Purtroppo oggi un film del genere non si potrebbe nemmeno pensare di riproporre, attualizzandolo ai nostri giorni, perché, come dico da tempo, il cinema, come altre arti, è totalmente conformista - per me noioso e spesso dialoghi la cui fine anche un non specialista potrebbe già delineare alle prime battute della pellicola (ah, la pellicola!), con fotografia omologata e attori che spesso recitano lasciamo stare ecc. - o falsamente alternativo, visto che è finanziato o dalla presente locale dittatura politica - le "film commission" - o da società che tutto vogliono fuorché un cinema che parli altri linguaggi, che abitui lo spettatore ad altre visioni del mondo.
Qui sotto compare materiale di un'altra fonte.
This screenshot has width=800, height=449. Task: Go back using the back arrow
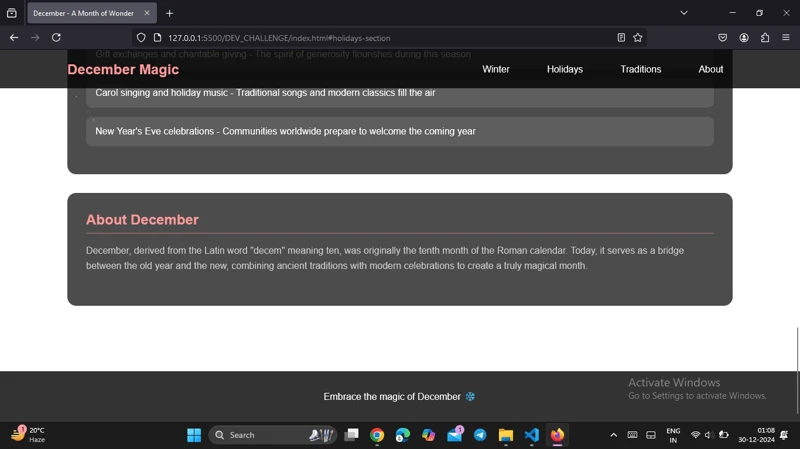pos(14,38)
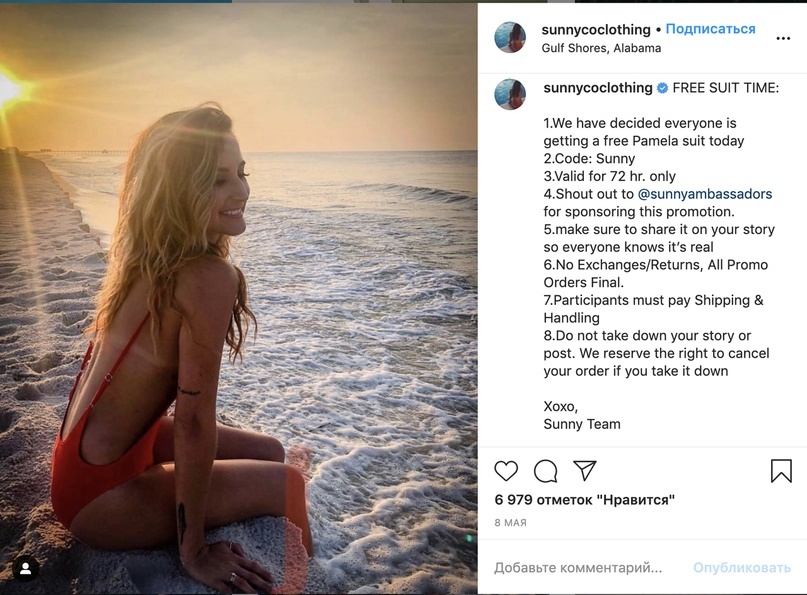807x595 pixels.
Task: Open comments via speech bubble icon
Action: coord(546,471)
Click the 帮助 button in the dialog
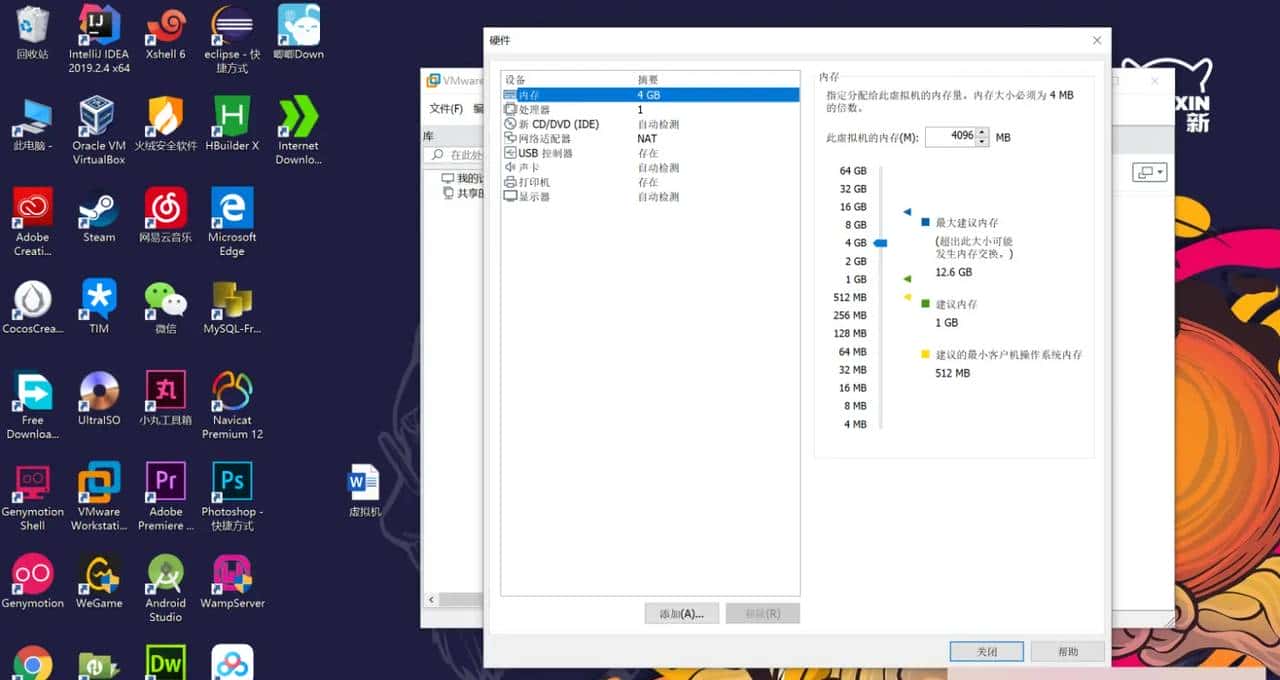Image resolution: width=1280 pixels, height=680 pixels. click(1066, 651)
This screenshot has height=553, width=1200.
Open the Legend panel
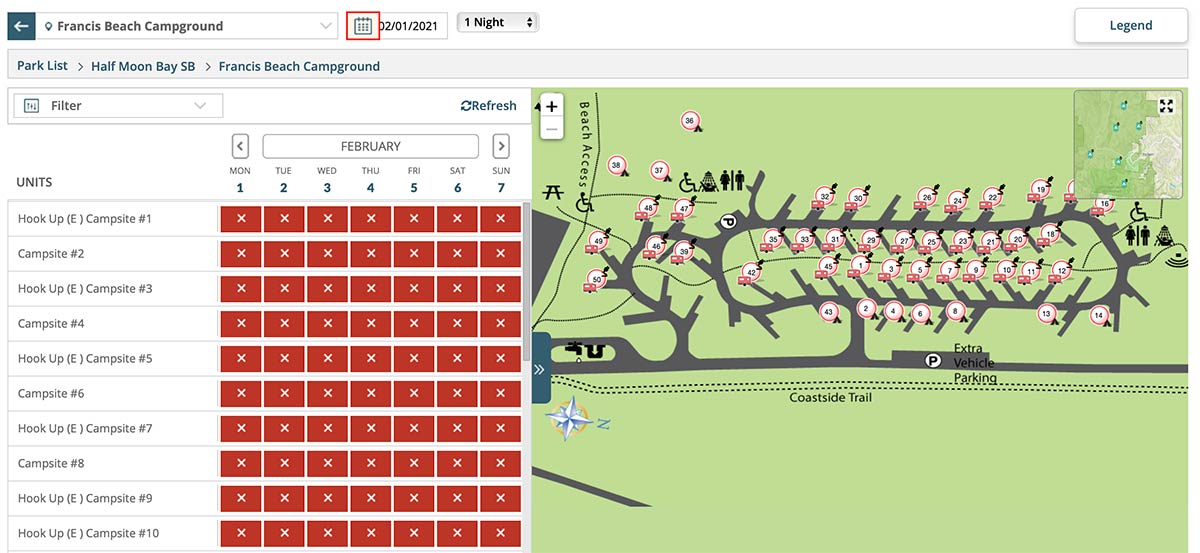pos(1130,25)
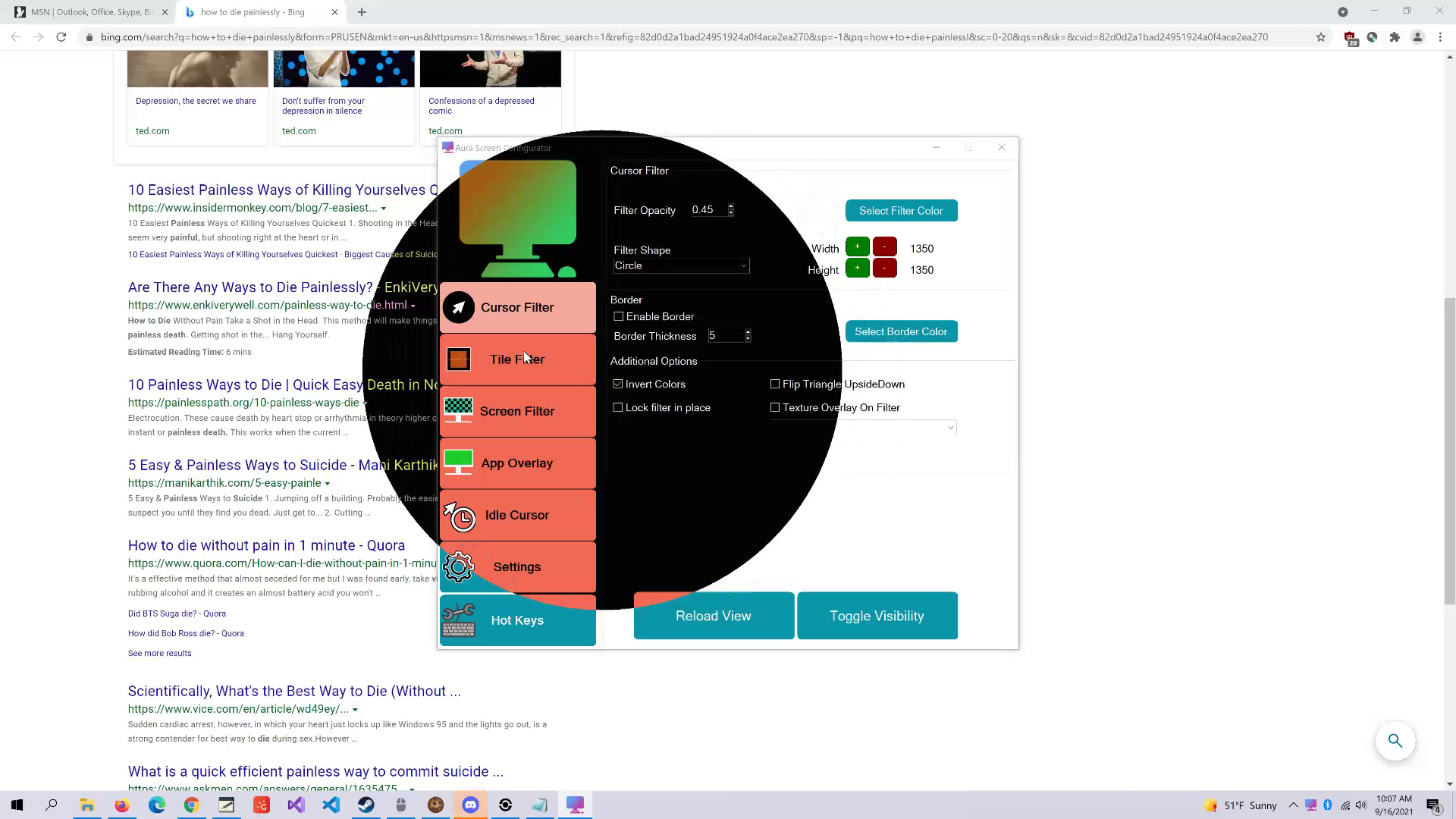Viewport: 1456px width, 819px height.
Task: Expand the insidermonkey result URL arrow
Action: (x=384, y=209)
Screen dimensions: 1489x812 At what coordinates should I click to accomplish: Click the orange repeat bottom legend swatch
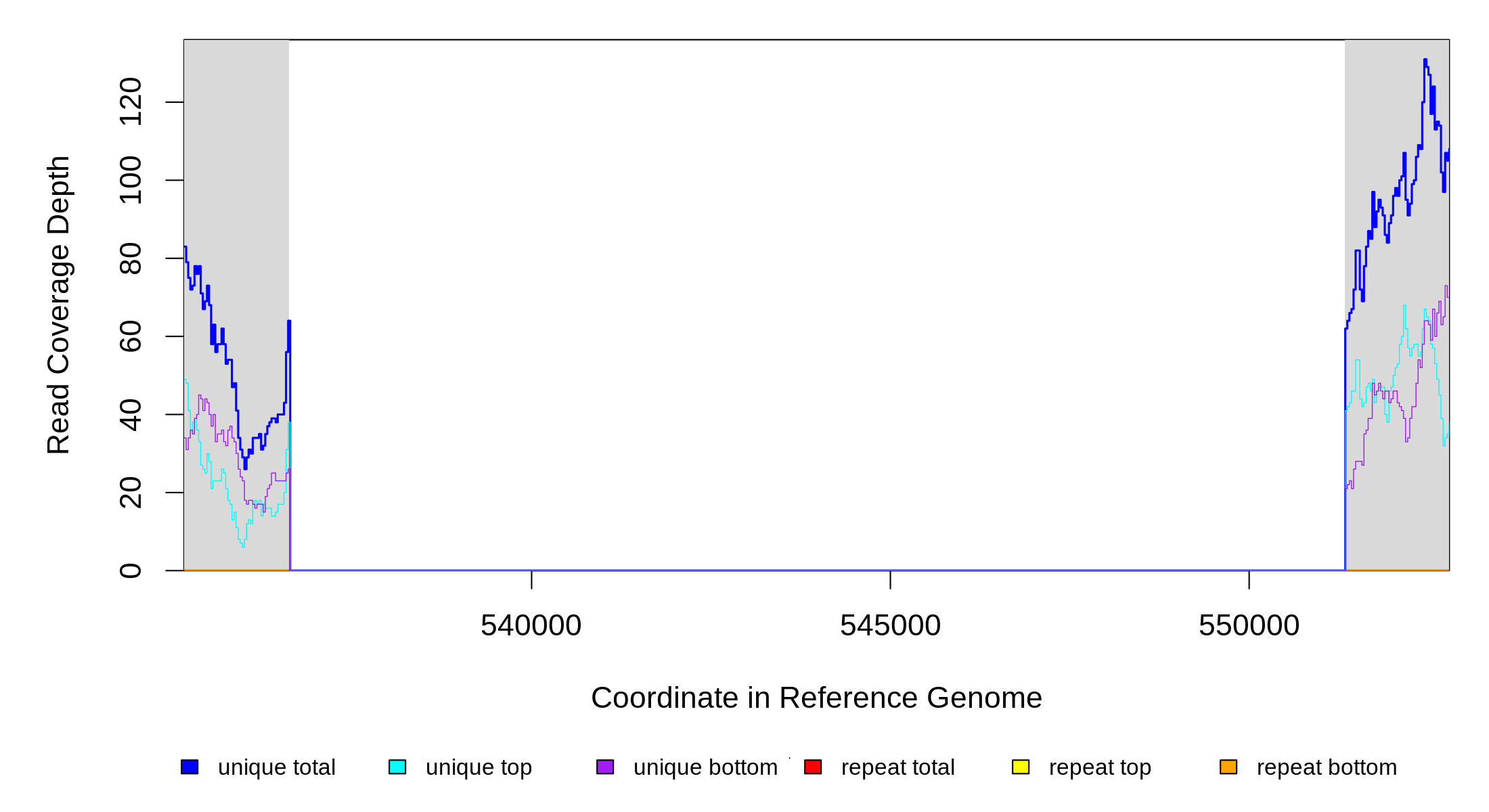click(x=1228, y=767)
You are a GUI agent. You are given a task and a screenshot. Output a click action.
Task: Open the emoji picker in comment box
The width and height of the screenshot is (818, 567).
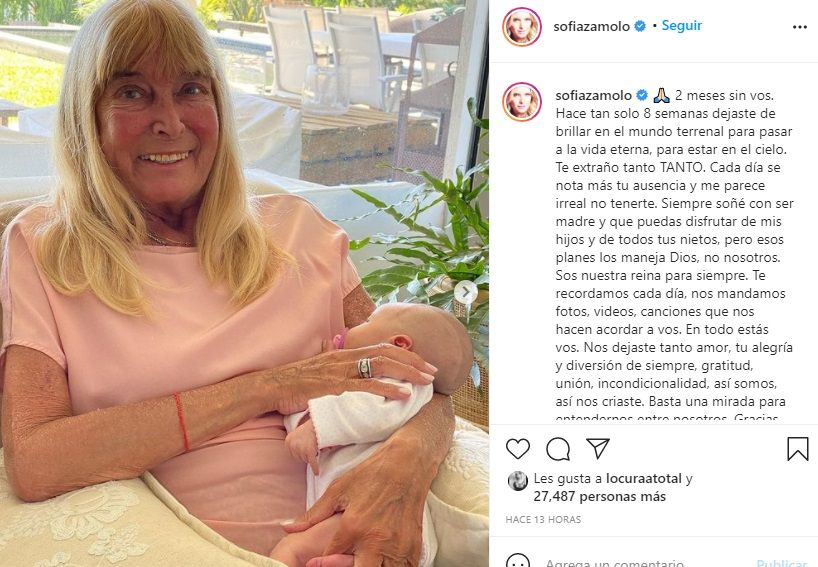pyautogui.click(x=518, y=562)
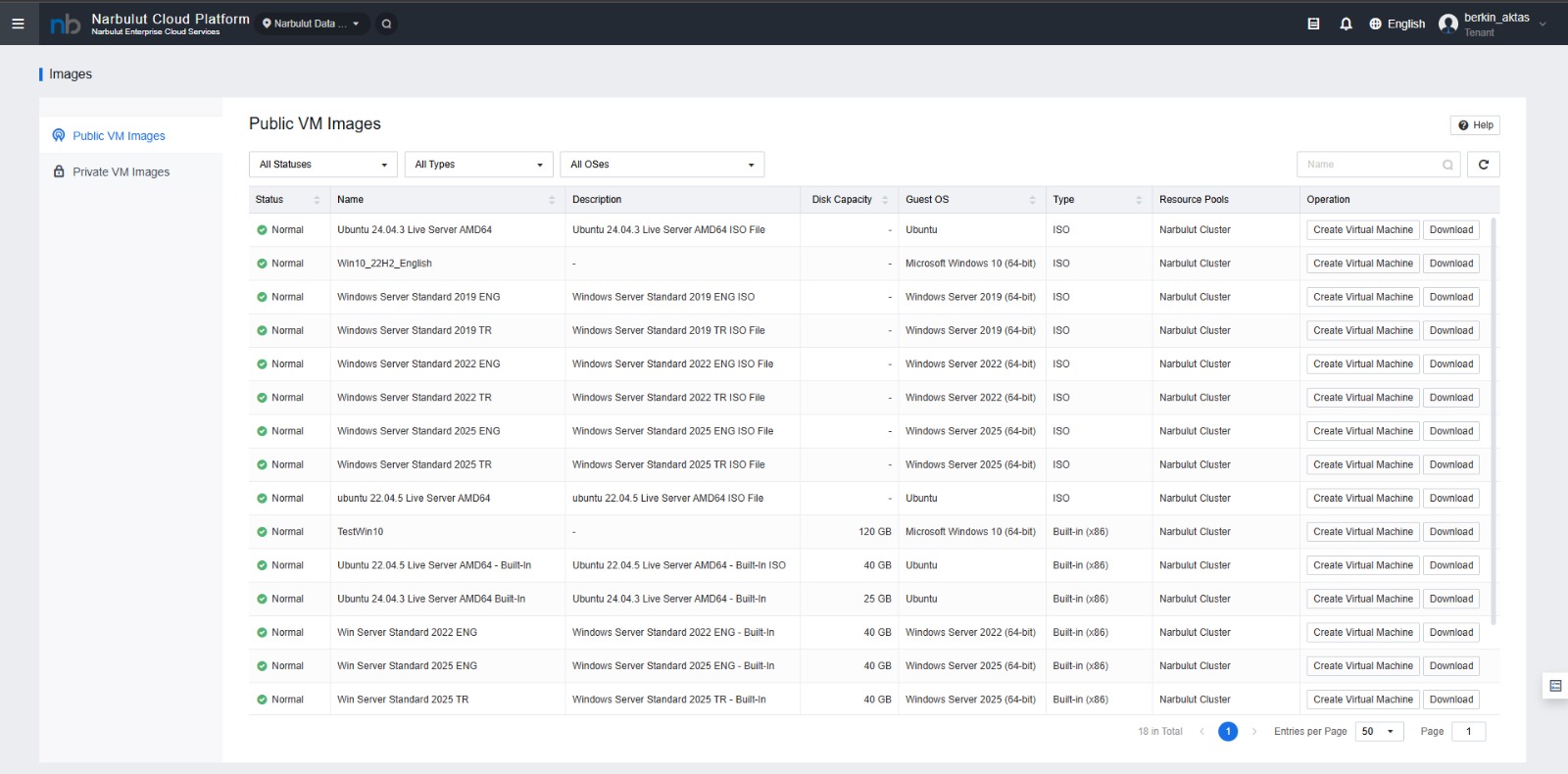The image size is (1568, 774).
Task: Open the floating side panel icon at right edge
Action: click(1555, 686)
Tant'è che sono loro a far morire le sale cinematografiche.
Si propone un cinema violento, piagnucoloso, o falsamente sentimentale, che deve essere rispettoso dei diritti, che non esistono più, e sono proprio i meccanismi che sottendono a questa produzione a contribuire a distruggerli.
Ma guai a dirlo.
Ora gli spettatori sono abituati a quel linguaggio, a quelle riprese, a quelle "serie" e ti guardano come un marziano se dici loro queste cose.
L'attuale industria cinematografica è sostegno della presente dittatura economica digitale ed ha un programma ben preciso da svolgere, e nessuno può distoglierla da tale compito.
I premi che vengono dati in questo contesto hanno un sapore d'inganno assoluto, e mancano gli artisti del gran rifiuto, o le famose assenze alla Brando o Allen.
Come mancano i vecchi produttori capitalisti d'antan, che i bravi registi-sceneggiatori raggiravano quasi sempre nella loro ricerca di autonomia e indipendenza artistica.